Shaped Control Synthesis of Pd-Ni Nanoparticles for Alkaline Hydrogen Oxidation Reaction for Fuel Cells

Bimetallic nanoparticles present an important class of nanocatalysts, due to their synergistic effect of contribution of two different metals to the catalytic properties. Hydrogen Oxidation Reaction (HOR) in the anodic side of alkaline exchange membrane fuel cells (AEMFC’s) has kinetic barrier and therefore slow kinetic even for the Platinum catalyst, known as the best catalyst for the fuel cells. Using of bimetallic nanoparticles with addition of abundant metal not only reduce the amount of noble precious metal, but also can improve the catalytic properties. In previous reported work of Pd-Ni bimetallic nanoparticles present a favorable metal-metal interaction of palladium and nickel, which increased the HOR kinetic compared to the Pd using alone.[1] The catalytic activity of the particles depends on the composition, size and shape. Different shapes exposed different facets (hkl) which have different atomic arrangements in their surface layers. These arrangements can lead to the variation in adsorption energy of reactants or intermediates in heterogeneous catalysis.

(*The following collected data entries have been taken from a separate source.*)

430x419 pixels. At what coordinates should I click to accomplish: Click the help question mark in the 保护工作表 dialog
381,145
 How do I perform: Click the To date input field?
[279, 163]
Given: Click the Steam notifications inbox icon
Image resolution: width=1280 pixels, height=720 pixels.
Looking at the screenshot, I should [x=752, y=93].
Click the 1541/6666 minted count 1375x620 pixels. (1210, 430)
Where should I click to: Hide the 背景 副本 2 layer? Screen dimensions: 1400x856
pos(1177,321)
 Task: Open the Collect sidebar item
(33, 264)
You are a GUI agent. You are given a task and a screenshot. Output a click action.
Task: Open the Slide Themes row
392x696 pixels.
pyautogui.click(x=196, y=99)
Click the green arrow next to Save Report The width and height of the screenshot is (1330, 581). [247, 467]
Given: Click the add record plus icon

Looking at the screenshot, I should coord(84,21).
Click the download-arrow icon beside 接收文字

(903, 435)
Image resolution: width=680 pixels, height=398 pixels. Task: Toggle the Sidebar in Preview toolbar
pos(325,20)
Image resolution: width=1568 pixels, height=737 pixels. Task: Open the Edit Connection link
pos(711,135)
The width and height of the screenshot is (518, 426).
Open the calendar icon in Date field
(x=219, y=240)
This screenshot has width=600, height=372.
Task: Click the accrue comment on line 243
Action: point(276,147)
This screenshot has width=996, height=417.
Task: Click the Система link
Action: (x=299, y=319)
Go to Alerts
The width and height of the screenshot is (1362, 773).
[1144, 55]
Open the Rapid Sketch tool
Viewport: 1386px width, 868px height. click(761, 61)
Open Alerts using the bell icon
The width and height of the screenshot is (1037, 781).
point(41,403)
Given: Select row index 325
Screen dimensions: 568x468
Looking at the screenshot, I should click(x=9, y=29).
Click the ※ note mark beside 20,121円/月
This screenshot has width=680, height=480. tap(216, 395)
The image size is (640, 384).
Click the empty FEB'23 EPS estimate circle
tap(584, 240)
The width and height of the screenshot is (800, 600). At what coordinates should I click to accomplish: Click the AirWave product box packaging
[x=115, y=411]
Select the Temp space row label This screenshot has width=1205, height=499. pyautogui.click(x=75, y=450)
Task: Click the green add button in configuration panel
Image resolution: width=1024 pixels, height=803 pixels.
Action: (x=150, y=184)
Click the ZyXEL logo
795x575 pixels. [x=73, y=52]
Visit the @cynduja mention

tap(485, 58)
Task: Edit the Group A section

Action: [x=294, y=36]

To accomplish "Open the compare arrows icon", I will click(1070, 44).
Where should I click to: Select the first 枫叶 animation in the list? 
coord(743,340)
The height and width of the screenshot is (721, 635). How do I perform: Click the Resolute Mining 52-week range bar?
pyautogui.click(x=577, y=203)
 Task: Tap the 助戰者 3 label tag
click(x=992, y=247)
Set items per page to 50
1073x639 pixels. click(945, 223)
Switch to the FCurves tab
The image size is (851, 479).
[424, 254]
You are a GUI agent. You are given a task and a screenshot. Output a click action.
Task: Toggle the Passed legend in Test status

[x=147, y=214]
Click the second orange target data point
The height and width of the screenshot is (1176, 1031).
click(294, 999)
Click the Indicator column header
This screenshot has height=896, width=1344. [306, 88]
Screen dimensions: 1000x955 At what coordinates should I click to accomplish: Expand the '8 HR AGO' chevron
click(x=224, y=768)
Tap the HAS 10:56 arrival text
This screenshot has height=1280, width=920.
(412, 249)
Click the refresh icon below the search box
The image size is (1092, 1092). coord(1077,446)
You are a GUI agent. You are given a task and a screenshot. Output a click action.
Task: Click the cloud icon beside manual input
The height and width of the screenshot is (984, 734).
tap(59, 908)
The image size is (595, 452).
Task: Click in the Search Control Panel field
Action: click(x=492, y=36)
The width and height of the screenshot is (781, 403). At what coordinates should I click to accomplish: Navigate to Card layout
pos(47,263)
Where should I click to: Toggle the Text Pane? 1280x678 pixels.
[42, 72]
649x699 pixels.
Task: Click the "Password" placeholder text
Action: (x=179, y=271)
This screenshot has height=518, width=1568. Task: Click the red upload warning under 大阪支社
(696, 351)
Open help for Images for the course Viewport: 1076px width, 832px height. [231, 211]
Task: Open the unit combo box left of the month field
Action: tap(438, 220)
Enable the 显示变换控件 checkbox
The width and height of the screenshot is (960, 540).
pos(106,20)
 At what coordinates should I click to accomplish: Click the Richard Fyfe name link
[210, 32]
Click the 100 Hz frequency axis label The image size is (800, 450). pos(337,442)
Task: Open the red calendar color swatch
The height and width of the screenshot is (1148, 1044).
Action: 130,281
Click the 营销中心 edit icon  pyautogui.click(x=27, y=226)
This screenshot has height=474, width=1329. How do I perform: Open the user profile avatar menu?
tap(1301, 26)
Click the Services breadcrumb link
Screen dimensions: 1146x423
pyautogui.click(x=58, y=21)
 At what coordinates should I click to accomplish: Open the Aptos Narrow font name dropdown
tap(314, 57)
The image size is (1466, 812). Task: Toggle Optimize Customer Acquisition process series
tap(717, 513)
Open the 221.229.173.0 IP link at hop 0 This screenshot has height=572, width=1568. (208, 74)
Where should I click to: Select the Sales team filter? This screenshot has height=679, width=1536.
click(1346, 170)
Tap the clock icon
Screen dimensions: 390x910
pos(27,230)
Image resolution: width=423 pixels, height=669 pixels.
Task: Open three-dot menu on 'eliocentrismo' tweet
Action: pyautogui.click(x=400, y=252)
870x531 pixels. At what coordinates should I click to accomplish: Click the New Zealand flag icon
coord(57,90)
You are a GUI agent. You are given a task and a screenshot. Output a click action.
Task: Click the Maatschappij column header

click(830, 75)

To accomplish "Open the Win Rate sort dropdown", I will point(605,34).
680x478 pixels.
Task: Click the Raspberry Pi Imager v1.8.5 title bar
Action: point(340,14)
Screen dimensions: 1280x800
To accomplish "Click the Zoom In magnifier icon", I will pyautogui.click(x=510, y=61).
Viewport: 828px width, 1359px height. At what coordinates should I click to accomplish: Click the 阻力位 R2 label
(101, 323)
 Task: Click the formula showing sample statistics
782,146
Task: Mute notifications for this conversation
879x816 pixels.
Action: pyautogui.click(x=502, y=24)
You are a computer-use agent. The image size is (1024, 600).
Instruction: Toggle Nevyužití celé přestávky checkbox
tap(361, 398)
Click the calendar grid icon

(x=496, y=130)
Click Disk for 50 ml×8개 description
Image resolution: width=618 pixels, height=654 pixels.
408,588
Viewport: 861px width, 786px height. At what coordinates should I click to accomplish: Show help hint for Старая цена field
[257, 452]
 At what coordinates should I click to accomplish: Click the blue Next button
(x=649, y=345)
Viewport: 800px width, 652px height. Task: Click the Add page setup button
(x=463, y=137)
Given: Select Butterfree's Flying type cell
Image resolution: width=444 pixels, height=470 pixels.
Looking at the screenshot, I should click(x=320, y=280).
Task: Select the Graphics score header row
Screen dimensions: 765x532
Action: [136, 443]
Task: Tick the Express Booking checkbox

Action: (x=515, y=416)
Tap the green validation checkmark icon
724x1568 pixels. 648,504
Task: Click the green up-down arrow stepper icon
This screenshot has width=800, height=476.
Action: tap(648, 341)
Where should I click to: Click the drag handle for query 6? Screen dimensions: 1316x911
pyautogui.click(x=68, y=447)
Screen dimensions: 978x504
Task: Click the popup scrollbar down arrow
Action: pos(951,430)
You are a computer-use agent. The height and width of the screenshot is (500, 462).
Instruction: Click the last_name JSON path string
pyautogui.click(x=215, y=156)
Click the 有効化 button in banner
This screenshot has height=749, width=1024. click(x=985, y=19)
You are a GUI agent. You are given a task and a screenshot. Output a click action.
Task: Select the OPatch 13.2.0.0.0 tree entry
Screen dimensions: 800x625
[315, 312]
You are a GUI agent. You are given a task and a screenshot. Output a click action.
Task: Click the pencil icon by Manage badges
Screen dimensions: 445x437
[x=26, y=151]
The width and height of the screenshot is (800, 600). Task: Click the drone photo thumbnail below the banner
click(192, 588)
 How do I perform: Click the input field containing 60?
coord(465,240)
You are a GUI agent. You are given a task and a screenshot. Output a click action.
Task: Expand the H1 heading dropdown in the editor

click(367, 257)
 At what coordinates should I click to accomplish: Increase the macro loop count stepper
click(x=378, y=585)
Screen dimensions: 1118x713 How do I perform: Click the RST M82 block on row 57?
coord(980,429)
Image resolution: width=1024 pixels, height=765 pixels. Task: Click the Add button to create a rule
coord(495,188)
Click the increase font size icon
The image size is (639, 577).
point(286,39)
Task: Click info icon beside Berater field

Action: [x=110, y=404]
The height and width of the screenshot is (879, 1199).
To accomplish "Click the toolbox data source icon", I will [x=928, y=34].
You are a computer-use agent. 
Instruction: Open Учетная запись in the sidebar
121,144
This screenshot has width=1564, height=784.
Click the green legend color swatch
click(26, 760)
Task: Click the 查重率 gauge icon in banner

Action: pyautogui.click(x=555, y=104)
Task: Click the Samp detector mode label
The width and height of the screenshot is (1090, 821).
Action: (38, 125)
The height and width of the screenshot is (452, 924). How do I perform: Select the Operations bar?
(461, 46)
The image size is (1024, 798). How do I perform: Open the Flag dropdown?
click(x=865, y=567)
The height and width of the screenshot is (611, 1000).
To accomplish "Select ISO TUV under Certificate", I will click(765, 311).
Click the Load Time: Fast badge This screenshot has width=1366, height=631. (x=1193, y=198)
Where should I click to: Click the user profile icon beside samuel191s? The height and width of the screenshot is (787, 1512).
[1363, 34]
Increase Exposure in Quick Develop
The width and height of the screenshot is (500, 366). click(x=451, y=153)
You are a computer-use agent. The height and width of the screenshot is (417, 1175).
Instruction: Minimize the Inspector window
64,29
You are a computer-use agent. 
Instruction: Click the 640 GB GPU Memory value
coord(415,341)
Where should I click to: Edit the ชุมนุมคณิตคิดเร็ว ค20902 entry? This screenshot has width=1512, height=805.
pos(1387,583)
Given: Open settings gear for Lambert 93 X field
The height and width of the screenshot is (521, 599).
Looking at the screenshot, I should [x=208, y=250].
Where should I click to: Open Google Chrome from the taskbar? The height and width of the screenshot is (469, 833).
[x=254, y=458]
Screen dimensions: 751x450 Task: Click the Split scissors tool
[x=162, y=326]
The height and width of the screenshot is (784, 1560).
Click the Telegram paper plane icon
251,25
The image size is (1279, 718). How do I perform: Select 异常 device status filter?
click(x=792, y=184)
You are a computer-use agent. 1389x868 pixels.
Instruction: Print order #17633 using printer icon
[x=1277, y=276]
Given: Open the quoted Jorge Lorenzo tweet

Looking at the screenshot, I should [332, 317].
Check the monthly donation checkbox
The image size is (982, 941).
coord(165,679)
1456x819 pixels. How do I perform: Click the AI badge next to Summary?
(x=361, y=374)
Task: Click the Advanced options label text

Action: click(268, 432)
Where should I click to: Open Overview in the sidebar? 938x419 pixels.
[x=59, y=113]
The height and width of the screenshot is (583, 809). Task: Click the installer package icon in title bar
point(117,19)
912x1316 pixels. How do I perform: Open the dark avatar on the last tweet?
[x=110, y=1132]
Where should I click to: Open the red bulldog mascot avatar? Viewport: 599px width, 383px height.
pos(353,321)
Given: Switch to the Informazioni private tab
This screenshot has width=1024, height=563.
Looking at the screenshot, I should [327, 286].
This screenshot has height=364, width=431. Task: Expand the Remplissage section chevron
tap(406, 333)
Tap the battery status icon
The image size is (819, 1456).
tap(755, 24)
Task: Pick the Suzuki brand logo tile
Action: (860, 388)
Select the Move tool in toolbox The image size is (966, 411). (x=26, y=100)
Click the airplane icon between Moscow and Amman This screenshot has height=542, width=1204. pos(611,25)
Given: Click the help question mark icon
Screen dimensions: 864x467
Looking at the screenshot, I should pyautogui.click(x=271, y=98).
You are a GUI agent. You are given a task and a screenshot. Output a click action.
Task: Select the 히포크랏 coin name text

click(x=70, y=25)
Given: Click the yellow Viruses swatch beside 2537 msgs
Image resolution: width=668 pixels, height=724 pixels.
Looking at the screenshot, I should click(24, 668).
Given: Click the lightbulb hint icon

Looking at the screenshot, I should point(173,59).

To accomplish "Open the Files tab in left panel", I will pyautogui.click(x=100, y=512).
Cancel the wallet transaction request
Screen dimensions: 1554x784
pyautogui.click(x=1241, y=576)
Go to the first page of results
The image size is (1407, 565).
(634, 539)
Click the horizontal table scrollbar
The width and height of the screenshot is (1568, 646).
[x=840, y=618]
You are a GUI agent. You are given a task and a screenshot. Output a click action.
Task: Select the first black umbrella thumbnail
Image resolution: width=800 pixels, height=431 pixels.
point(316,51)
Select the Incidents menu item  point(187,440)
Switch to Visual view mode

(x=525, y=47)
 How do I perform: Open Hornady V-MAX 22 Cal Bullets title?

In this work, we demonstrate a synthesis of bimetallic Pd-Ni nanoparticles on carbon support and without carbon, with using of Polyvinylpyrrolidone (PVP) as surface stabilizer agent. Pd(acac)₂ and Ni(acac)₂ were utilized as precursors. As a result we obtain triangles and unidentified shapes of nanoparticles in the average size of 10 nm. Electrocatalytic activity in HOR of the Pd-Ni electrodes was measured in alkaline solution by rotating disc electrode method.

[1] M. Alesker, M. Page, M. Shviro, Y. Paska, G. Gershinsky, D. R. Dekel, and D. Zitoun, “Palladium / nickel bifunctional electrocatalyst for hydrogen oxidation reaction in alkaline membrane fuel cell,” J. Power Sources, vol. 304, pp. 332–339, 2016.